BOGOTA (Reuters) -- President Andres Pastrana is hoping to galvanize
support for Colombia's fragile peace process when he travels to Havana
on
Thursday for talks with Cuban leader Fidel Castro and Venezuelan
President-elect Hugo Chavez.
Pastrana, whose government opened preliminary talks with his country's
main
Marxist rebel group last week, will be the first Colombian head of state
to visit
the communist-ruled island.
Castro and Chavez, the failed coup leader who won a landslide election
victory last month, have already pledged their backing for efforts to end
Colombia's long-running war, which has killed more than 35,000 people,
most
of them civilians, in the past decade.
But political analysts say they are seen as commanding figures who wield
considerable influence over Colombia's leading guerrilla groups.
Pastrana has indicated that he may ask both of them, or certainly at least
Castro, to play a direct, hands-on role in brokering any eventual peace
accords.
"The support that the Cuban president can give to the peace process is
fundamental," Pastrana told reporters this week.

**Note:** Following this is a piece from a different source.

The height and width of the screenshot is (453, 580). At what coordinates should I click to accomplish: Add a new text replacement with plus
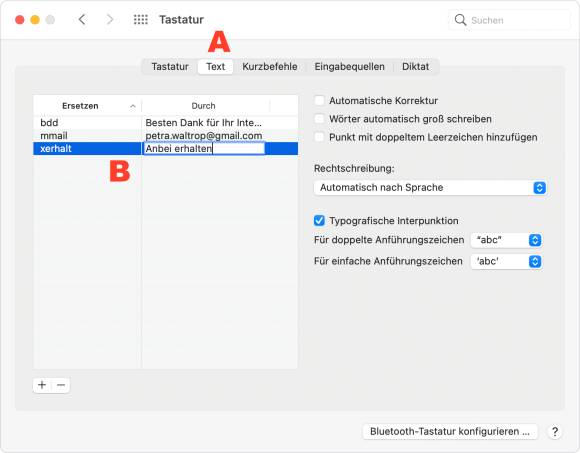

Pastrana has made peace the top priority of his 5-month-old government.
But Manuel Marulanda, veteran leader of the Revolutionary Armed Forces
of
Colombia (FARC), snubbed the 44-year-old president by refusing to meet
him
at a ceremony last Thursday launching the formal start of the peace talks.
The sense that negotiations had gotten off to an inauspicious beginning
was
reinforced by Marulanda's right-hand man, Jorge Briceno, who infuriated
Pastrana this week by saying the FARC would kidnap leading politicians
and
"oligarchs" unless the government bows to rebel demands for a controversial
prisoner exchange.
Pastrana and Castro have met twice before, most recently in October at
the
Iberoamerican Summit in Oporto, Portugal. But the threat that Colombia's
peace process could unravel, even before it gets started in earnest, has
given a
sense of urgency to their latest face-to-face talks.
Colombian Foreign Minister Guillermo Fernandez de Soto has sought to play
down the importance of the Cuban visit, saying Colombia's peace process
needs the support of everyone, including the United States, Mexico and
Spain.
But political analysts stress that the FARC and the Cuban- inspired National
Liberation Army, Colombia's second largest guerrilla group, see Castro
and
Chavez in a much different light than they do U.S. President Bill Clinton
or the
neoliberal leaders of Mexico and Spain.
The election of Chavez, a stunning defeat for politics-as- usual in Venezuela,
was hailed by FARC leaders as a victory for the underclass across Latin
America.
Rebels are certain to have taken note of the fact that Chavez-- who has
the
image of a radical populist and champion of the poor-- paid his first visit
to
Cuba in 1994, shortly after his release from prison for his botched coup
attempt two years earlier.
Castro, meanwhile, is seen as the crusading leader of the last bastion
of
communism in the Western hemisphere, even though he has gone on record
as
saying the days when leftist insurgencies could seize power through armed
struggle are long over.
"There is an immense significance to the fact that the maximum leader of
the
Cuban revolution, someone who has been accused on repeated occasions of
promoting subversion in Latin America, supports reconciliation in Colombia,"
said Antonio Yepes Parra, a former Colombian ambassador to Cuba.
"It's evident that at one time the Cuban government had close contact with
the
country's guerrilla groups," he added, speaking in an interview with Medellin's
El Colombiano newspaper. "Those ties, which were once a cause for discord,
could help a great deal on this long and difficult journey we're embarking
on."
If Pastrana fails to wins political support for the peace process-- Colombia's
first in seven years-- he may appeal to a higher authority on Feb. 1. Aides
say
he is to be received at the Vatican on that date by Pope John Paul II.